Passage given:
START

The
following interview with Hans-Hermann Hoppe first appeared in the German
weekly Junge Freiheit on
November 2, 2012, and was conducted by Moritz Schwarz. It has been translated
here into English by Robert Groezinger.
Are taxes
nothing but protection money? The state a kind of mafia? Democracy a fraud? Philosopher Hans-Hermann Hoppe is not only considered one of
the most prominent pioneering intellectuals of the libertarian movement, but
also perhaps the sharpest critic of the Western political system.
Professor
Hoppe, in your essay collection “Der Wettbewerb der Gauner” (“The Competition of Crooks“)
you write that “99 percent of citizens, asked if the state was necessary, would
answer yes.” Me too! Why am I wrong?
Hoppe : All of us, from childhood, have been
moulded by state or state-licensed institutions—preschools, schools,
universities. So the result you quoted is not surprising. However, if I asked
you whether you said yes to an institution having the last word in each
conflict, even in those it is itself involved in, you would certainly say
no—unless you hoped to be in charge of this institution yourself.
Er …
correct .
Hoppe : Of
course, because you know that such an institution cannot only mediate in
conflicts but also cause them, you can recognize that it can then resolve them
to its own advantage. In the face of this I, for one, would live in fear of my
life and property. However, it is precisely this, the ultimate power of
judicial decision-making, that is the specific characteristic of
the institution known as the state.
Correct,
but on the other hand the state is based on a social contract, which provides
the individual with protection and space for personal fulfilment, which without
the state he would not have—in a struggle of all against all.
Hoppe :
No, the state is anything but the result of a contract! No one with even just
an ounce of common sense would agree to such a contract. I have a lot of
contracts in my files, but nowhere is there one like this. The state is the result of
aggressive force and subjugation. It has evolved without contractual
foundation, just like a gang of protection racketeers. And concerning the
struggle of all against all: that is a myth. Of course the racketeer
protects his victims on “his” territory from other racketeers, but only so he
can conduct his own racket more successfully. Moreover, it is states that are responsible for the deaths of
hundreds of millions of people and immeasurable destruction in the 20th century
alone. Compared to that, the victims of private crimes are almost
negligible. And do you seriously believe that conflicts between the inhabitants
of the tri-border region [of France, Germany and Switzerland] near Basle, who
are living together in a condition of anarchy, are more numerous than conflicts
between the inhabitants of Dortmund and Düsseldorf, who are citizens of one and
the same state [Germany]? Not that I know of.

END

Entries supplied:
START

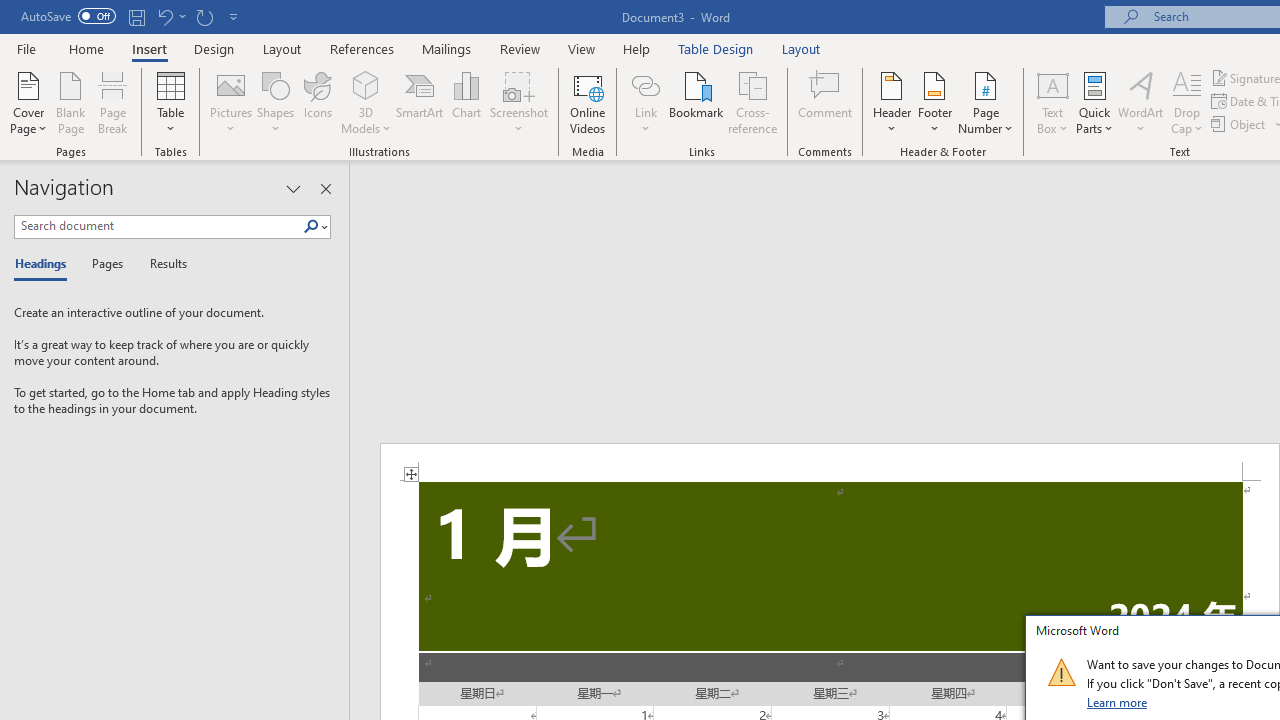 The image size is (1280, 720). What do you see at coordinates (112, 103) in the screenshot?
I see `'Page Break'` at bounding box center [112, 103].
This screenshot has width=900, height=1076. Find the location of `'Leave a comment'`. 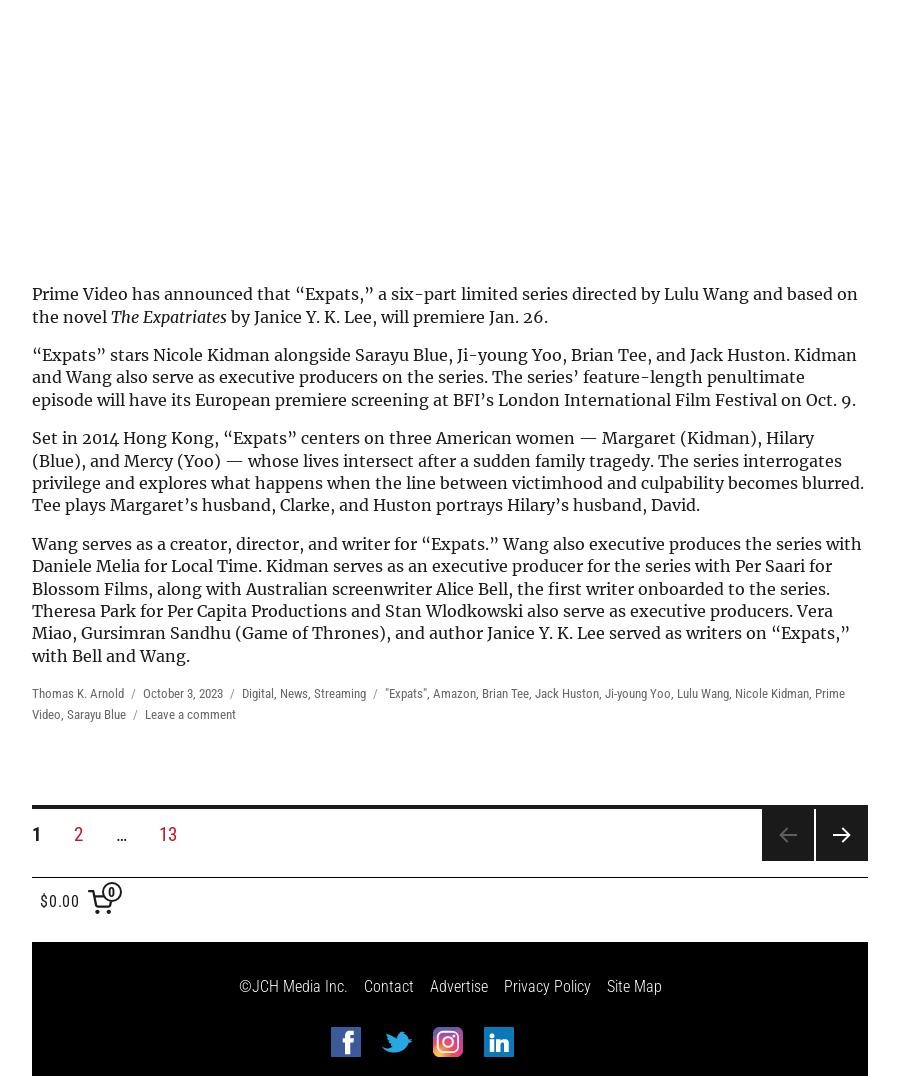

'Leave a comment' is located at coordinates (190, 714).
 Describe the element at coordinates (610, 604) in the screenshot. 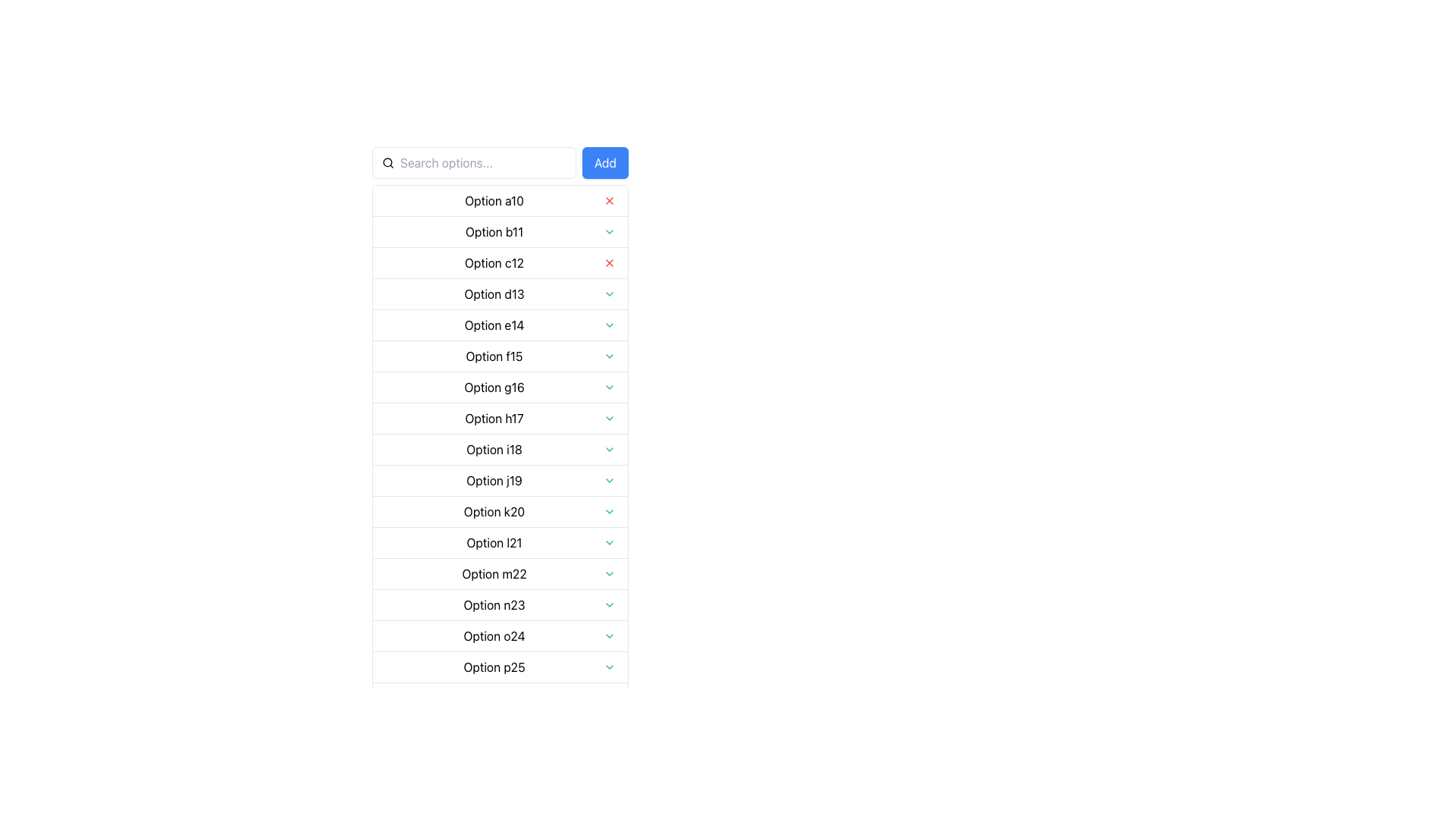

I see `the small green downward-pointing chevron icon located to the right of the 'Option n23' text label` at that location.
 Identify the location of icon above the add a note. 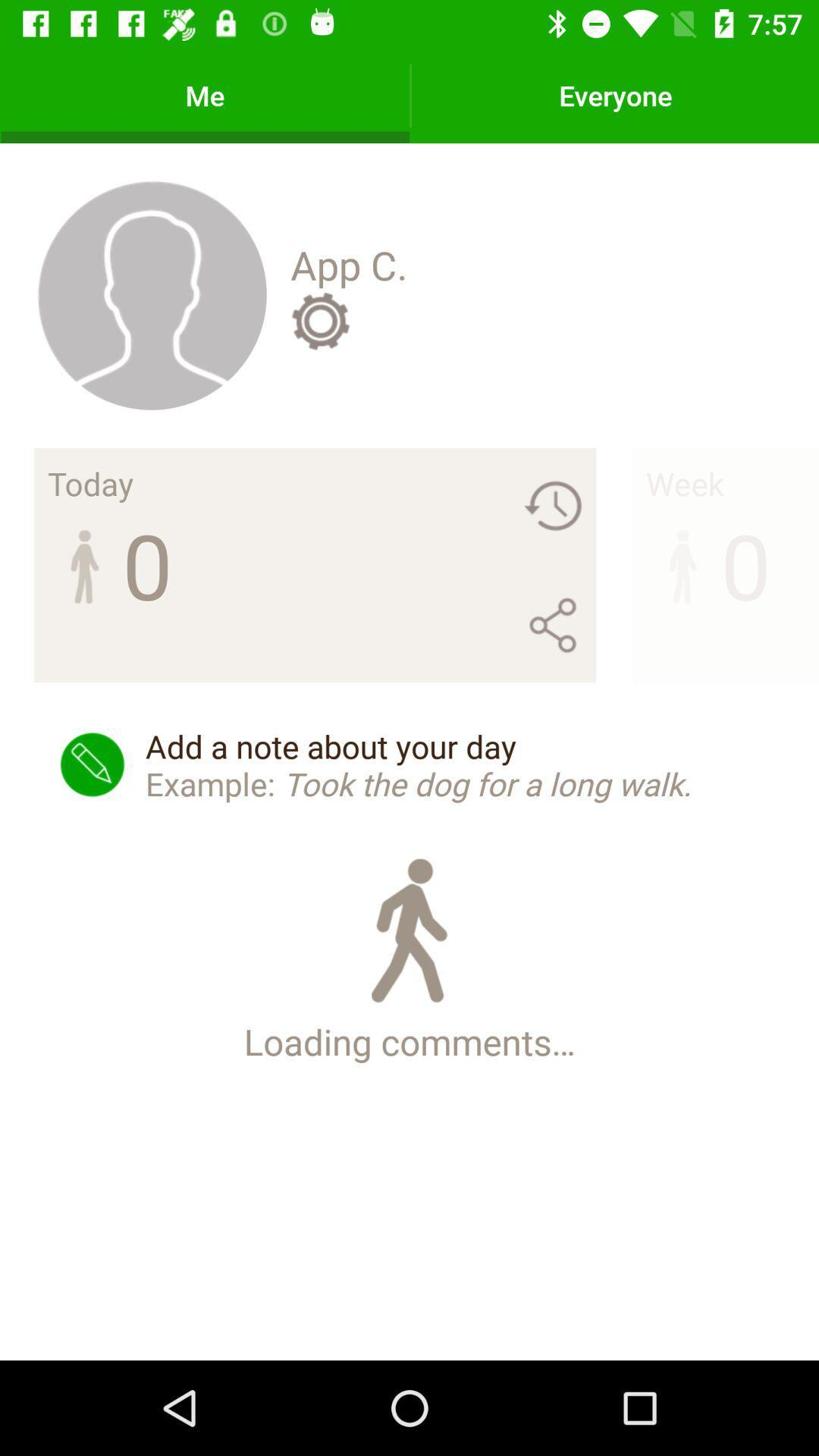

END
START

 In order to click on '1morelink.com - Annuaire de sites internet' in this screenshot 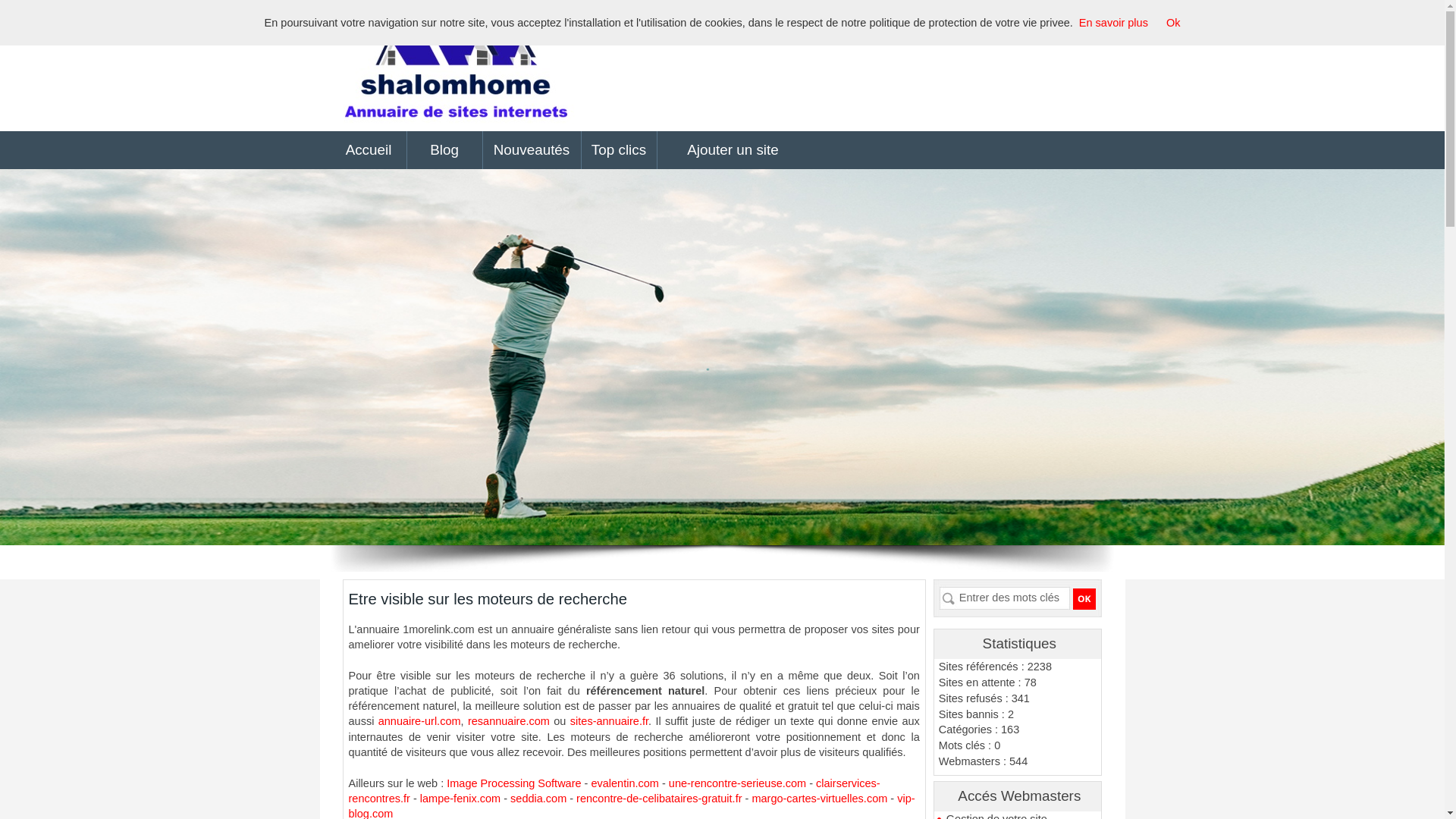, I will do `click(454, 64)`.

END

Problem set:
(a) According to Hoppe in the interview, what is the specific characteristic of the institution known as the state?
(b) Retype the stretch of the Hoppe interview from "you write that" through "this institution yourself.", character for character.

Solutions to the problems:
(a) The ultimate power of judicial decision-making.

(b)
you write that “99 percent of citizens, asked if the state was necessary, would
answer yes.” Me too! Why am I wrong?
Hoppe : All of us, from childhood, have been
moulded by state or state-licensed institutions—preschools, schools,
universities. So the result you quoted is not surprising. However, if I asked
you whether you said yes to an institution having the last word in each
conflict, even in those it is itself involved in, you would certainly say
no—unless you hoped to be in charge of this institution yourself.